Exercício 1: Copie o trecho do texto sobre construção de personagens de "Um indivíduo é" a "que ele seja.", trocando "indivíduo" por "ser humano".
Exercício 2: Segundo o texto sobre construção de personagens, como se chama o protagonista de Não Me TOC?

Texto para análise:

*****

Conhecê-lo com profundidade não se restringe apenas a conhecer seu passado, mas, principalmente, compreender como essa trajetória afetou o personagem e como ele tende a reagir às diferentes situações.

Não bastam as fichas com as características físicas e emocionais de nossos personagens. Muitas vezes só conseguimos de fato entendê-los na metade do livro, depois de alguns conflitos, que os forçam a se revelar para a gente.

E, quanto mais distante é a realidade dos nossos protagonistas da nossa, mais difícil é para decifrá-los.

Não sei se a Maria Eduarda, escritora de Não Me TOC, sofre ou já sofreu de algum transtorno psicológico, mas, sem dúvida, Adams, seu protagonista, foi um grande desafio para ser construído.

Obviamente, quando pretendemos criar um personagem tão particular, devemos nos aprofundar na pesquisa, pois será ela a nos responder como uma pessoa é afetada pela doença, em como o doente desenvolve suas relações e em como ele enfrenta suas adversidades. Mas, ainda que façamos a melhor pesquisa, existirão questões que o escritor só conseguirá alcançar por meio da sua sensibilidade e criatividade.

Um indivíduo é resultado de um acúmulo de particularidades que, em sua maioria, são resultantes da associação de suas experiências em vida e da forma como sua mente as interpreta. Daí a complexidade do ser, que o escritor tem de buscar quando constrói um personagem, por mais simples que ele seja.

Por isso, desde já, parabenizo a Eduarda por conseguir apresentar seu protagonista com suas inúmeras camadas, fazendo com que o leitor compreenda não só como a doença o afeta, mas, principalmente, como ele responde à própria doença.

Colocou um sorriso falso e tocou no máximo de coisas possíveis quando a porta se abriu, em sua mente, os números iam passando – um, dois, três, quatro, cinco (...), nove, dez. Precisava contar mais, precisava respirar mais. Um, toque no vaso. Dois, na mesa. Três, nas paredes. Quatro, sorria – mostre os dentes um pouco sujos de comida para fingir que não está querendo vomitar. Cinco, não use luvas. Seis, deixe a blusa malpassada para fingir desleixo. Sete, faça o mesmo com a calça. Oito, aperte a mão. Nove, aceite comida. Des, seja o que for, não pire.

Como não compartilho da mesma doença do protagonista, eu, num primeiro momento, não consigo entender o porquê de Adams tocar em tudo. Imagino que ele esteja listando mentalmente todas as suas tarefas com o objetivo de se manter controlado, por conta da "boa convivência social", mas eu, como leitor, ainda não sei o que levou o protagonista a seguir essa "estratégia". E é exatamente a curiosidade em compreender melhor essa mente tão diferente da minha, que me faz seguir na história.

*****

Dados fornecidos:
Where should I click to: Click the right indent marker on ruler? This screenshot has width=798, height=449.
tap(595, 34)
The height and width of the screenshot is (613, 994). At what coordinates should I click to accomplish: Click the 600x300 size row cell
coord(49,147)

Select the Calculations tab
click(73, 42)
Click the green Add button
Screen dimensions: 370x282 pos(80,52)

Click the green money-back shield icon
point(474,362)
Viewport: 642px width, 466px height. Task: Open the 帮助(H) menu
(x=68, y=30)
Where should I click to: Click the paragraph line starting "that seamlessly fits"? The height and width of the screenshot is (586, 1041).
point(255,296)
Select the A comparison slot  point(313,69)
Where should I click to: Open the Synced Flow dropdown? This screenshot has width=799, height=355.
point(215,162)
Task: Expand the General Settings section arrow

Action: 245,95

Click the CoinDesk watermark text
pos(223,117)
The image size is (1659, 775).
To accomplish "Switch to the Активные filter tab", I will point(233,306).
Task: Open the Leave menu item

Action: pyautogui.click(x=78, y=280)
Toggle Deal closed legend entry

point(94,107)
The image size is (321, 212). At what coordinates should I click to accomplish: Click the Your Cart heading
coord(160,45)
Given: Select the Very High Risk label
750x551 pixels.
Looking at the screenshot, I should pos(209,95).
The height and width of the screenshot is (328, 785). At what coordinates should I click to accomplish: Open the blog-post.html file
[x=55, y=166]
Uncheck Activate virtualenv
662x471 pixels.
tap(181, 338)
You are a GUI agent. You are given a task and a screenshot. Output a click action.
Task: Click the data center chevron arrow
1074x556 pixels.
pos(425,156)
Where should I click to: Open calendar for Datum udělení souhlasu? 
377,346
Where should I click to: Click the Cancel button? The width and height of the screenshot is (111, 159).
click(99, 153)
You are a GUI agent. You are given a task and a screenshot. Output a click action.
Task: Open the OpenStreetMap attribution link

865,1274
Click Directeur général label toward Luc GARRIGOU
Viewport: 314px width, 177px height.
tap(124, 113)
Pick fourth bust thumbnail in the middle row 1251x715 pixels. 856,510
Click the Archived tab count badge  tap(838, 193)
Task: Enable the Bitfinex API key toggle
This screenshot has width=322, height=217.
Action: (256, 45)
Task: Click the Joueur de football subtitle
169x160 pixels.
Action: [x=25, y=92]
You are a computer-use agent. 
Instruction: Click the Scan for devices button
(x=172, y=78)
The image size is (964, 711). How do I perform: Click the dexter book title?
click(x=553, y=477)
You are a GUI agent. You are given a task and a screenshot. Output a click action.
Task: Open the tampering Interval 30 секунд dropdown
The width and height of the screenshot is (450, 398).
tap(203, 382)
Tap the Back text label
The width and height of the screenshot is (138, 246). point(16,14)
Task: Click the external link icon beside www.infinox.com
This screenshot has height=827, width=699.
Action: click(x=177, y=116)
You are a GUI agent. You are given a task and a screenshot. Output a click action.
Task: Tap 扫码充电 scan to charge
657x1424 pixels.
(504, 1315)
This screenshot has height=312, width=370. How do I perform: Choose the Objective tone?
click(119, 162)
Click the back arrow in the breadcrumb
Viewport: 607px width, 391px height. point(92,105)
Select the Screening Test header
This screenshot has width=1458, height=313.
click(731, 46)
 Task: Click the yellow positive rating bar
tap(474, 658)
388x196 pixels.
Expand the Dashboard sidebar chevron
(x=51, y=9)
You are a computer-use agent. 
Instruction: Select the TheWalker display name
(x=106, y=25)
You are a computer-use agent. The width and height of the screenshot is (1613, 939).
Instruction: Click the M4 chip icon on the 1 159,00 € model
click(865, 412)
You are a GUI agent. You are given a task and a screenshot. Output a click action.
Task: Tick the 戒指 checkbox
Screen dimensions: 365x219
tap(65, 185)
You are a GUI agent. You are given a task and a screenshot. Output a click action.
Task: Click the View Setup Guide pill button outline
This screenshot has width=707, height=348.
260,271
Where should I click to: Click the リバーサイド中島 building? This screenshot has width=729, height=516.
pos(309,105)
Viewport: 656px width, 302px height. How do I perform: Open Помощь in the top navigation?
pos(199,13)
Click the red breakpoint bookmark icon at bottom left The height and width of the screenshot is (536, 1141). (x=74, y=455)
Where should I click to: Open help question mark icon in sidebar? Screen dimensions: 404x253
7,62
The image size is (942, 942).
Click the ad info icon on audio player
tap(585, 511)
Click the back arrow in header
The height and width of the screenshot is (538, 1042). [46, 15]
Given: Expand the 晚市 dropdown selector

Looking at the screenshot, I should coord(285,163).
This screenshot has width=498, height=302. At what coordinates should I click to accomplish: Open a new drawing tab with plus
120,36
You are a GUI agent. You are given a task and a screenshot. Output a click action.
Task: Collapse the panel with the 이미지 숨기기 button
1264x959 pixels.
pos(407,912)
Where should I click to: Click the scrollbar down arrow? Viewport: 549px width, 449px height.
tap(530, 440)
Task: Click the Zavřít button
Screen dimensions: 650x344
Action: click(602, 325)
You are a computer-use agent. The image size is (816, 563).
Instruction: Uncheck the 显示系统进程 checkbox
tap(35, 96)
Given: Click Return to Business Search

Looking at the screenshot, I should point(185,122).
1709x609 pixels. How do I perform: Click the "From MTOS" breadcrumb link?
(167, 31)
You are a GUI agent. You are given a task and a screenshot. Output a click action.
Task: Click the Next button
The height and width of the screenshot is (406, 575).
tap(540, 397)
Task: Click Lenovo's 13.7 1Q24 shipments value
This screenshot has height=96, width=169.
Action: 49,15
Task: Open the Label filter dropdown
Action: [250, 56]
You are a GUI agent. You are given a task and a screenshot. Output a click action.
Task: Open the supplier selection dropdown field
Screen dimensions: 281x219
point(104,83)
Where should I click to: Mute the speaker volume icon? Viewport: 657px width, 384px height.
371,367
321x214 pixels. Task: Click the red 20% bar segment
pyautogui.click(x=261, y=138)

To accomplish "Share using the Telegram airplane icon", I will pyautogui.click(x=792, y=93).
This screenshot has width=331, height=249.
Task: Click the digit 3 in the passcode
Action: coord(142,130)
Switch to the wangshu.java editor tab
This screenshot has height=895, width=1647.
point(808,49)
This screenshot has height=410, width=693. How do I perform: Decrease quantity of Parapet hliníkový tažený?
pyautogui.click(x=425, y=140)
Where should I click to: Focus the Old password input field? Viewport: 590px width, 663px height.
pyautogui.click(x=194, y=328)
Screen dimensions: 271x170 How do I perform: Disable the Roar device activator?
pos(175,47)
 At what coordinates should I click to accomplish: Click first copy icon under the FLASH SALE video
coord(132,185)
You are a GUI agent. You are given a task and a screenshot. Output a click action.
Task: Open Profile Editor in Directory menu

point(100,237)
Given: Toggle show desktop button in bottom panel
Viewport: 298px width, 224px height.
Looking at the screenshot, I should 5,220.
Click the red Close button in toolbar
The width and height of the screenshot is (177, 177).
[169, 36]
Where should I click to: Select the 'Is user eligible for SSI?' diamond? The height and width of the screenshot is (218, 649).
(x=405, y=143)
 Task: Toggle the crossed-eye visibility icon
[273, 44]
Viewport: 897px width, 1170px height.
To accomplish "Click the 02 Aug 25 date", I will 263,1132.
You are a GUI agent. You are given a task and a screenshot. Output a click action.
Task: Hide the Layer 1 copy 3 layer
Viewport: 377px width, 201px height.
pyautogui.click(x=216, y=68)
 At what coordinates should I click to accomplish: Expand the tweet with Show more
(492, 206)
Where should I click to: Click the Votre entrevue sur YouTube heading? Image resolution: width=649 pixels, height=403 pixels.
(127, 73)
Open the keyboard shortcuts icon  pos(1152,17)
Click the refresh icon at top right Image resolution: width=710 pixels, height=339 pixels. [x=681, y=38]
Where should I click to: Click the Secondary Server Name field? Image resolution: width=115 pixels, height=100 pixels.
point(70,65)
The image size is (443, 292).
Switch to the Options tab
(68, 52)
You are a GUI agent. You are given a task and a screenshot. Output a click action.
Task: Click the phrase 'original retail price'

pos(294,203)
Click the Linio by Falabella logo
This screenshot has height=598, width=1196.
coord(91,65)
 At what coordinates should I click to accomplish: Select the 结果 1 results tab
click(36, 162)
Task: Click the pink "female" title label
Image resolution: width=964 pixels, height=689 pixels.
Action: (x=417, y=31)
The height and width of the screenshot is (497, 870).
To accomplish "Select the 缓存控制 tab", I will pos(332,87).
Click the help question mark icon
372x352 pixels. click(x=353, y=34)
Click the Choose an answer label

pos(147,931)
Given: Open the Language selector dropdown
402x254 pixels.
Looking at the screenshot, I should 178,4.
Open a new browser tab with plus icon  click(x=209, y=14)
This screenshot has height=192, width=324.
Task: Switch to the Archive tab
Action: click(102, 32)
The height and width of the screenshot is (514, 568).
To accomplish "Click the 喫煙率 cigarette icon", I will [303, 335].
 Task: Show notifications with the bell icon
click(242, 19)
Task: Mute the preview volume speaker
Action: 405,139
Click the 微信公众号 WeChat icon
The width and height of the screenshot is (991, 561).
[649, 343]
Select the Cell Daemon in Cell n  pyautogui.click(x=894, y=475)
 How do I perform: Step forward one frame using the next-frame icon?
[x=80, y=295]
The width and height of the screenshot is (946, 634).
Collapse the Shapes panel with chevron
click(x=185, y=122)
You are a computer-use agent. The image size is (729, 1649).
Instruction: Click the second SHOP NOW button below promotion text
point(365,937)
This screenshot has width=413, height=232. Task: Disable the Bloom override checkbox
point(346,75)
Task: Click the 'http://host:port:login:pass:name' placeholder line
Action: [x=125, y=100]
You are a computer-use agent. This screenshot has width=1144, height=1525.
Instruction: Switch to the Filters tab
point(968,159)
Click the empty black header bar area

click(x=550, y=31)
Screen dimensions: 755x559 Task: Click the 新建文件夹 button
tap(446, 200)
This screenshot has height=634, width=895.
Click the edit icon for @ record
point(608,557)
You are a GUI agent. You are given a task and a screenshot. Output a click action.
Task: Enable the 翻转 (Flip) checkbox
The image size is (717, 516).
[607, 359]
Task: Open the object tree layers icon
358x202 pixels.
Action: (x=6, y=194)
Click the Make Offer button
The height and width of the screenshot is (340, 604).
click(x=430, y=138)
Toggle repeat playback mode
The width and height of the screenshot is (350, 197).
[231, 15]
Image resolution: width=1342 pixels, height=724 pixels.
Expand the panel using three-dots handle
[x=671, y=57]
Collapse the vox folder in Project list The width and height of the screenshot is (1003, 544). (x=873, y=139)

*****

Resposta escrita 1:
Um ser humano é resultado de um acúmulo de particularidades que, em sua maioria, são resultantes da associação de suas experiências em vida e da forma como sua mente as interpreta. Daí a complexidade do ser, que o escritor tem de buscar quando constrói um personagem, por mais simples que ele seja.

Resposta escrita 2: O protagonista se chama Adams.